■ **REQUIRED ACTION**
Please transcribe the listing below exactly, but only from the line containing "Given: Click the Mumbai - IN up status icon" through its last line.

■ **RECORDED INFORMATION**
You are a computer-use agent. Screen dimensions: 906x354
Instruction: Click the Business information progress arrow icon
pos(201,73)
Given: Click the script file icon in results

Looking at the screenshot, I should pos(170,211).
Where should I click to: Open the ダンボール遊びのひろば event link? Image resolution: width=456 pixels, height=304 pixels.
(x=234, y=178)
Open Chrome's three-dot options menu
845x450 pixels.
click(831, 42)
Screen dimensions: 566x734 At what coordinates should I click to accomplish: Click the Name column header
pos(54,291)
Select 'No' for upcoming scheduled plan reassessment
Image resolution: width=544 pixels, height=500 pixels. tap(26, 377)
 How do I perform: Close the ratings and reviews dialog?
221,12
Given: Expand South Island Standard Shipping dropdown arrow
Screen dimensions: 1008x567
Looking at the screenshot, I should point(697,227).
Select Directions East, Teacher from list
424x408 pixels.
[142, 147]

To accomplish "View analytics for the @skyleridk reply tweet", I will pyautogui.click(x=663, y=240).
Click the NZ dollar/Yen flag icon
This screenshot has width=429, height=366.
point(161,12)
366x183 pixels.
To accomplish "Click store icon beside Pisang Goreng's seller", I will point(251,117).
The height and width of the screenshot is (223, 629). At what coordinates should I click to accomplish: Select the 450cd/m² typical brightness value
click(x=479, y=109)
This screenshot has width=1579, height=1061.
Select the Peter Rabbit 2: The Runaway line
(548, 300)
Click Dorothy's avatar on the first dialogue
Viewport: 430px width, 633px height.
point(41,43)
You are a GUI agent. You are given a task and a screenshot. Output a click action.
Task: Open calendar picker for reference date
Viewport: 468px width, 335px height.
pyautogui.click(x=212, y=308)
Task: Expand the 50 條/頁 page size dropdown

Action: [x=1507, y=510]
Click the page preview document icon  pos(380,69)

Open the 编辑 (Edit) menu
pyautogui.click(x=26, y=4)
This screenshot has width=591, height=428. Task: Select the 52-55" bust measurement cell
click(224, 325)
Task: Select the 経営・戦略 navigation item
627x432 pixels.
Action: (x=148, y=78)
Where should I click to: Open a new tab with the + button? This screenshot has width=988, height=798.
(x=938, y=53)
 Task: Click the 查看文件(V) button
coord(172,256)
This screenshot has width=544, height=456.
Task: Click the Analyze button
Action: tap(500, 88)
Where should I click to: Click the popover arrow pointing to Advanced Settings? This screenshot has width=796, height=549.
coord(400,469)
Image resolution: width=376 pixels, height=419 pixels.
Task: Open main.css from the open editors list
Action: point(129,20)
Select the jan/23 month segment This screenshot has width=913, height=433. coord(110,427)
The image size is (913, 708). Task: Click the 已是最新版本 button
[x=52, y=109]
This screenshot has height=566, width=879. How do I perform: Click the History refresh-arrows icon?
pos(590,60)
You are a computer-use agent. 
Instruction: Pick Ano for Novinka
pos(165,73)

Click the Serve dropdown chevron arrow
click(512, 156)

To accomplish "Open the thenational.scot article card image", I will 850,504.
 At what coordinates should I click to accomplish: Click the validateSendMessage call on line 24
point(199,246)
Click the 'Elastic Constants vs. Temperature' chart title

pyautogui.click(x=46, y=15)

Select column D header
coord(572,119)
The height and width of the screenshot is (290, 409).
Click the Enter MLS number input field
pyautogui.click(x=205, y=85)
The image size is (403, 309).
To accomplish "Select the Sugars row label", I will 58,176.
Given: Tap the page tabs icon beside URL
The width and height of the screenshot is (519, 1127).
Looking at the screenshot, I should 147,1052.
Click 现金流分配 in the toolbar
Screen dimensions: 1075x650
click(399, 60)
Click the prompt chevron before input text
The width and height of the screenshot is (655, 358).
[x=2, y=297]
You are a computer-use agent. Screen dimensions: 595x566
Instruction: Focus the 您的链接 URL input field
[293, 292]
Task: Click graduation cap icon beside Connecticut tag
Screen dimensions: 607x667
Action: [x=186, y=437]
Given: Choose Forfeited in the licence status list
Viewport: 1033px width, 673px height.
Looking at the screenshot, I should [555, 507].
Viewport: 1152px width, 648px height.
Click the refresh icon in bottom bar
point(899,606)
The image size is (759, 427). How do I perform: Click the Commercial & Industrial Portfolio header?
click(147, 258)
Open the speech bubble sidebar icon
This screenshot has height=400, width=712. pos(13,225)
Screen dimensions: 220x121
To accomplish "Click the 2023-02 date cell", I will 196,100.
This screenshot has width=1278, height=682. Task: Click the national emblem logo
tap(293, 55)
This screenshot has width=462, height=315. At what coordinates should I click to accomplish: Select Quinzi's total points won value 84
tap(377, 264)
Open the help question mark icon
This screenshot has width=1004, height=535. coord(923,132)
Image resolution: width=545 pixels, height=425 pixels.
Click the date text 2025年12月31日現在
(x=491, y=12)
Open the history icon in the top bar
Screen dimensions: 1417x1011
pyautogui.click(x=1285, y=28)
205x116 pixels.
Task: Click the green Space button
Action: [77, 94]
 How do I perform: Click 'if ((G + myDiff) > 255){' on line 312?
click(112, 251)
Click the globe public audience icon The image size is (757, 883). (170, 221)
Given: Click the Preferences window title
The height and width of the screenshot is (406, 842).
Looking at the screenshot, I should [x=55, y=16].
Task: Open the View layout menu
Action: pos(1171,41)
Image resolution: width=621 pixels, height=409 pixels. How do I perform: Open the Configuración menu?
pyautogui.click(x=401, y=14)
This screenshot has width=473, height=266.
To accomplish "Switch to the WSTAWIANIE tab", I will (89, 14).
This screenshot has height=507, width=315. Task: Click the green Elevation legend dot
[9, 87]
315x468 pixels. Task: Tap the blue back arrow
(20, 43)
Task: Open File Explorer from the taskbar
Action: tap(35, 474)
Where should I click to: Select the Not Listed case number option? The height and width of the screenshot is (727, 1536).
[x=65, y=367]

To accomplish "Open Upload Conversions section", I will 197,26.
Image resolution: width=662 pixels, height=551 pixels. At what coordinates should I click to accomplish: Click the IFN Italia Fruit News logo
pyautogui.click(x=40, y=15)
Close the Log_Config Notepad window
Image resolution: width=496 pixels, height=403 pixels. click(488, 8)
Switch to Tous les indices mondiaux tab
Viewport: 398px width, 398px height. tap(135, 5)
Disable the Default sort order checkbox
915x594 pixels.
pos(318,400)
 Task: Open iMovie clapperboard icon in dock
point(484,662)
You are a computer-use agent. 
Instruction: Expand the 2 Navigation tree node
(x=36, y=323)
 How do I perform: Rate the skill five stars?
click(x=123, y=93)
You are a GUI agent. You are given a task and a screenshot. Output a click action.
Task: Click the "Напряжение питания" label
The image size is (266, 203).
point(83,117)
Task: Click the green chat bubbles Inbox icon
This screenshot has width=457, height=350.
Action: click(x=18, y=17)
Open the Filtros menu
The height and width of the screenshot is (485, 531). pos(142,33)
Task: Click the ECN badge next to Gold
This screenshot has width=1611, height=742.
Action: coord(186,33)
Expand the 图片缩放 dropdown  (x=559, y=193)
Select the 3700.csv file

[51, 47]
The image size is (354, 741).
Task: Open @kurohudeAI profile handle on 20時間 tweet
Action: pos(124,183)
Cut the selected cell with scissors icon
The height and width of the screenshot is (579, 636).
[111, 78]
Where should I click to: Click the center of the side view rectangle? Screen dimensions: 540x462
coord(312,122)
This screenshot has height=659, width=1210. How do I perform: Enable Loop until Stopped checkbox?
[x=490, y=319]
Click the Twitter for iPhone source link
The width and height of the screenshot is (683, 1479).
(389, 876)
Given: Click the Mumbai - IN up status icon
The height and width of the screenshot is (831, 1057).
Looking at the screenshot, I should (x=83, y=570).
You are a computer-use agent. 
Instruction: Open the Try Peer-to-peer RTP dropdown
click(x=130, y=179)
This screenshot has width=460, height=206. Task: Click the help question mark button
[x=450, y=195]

■ **OUTPUT OF THE TASK**
Given: Click the Mumbai - IN up status icon
The height and width of the screenshot is (831, 1057).
Looking at the screenshot, I should (x=83, y=570).
You are a computer-use agent. 
Instruction: Open the Try Peer-to-peer RTP dropdown
click(x=130, y=179)
This screenshot has width=460, height=206. Task: Click the help question mark button
[x=450, y=195]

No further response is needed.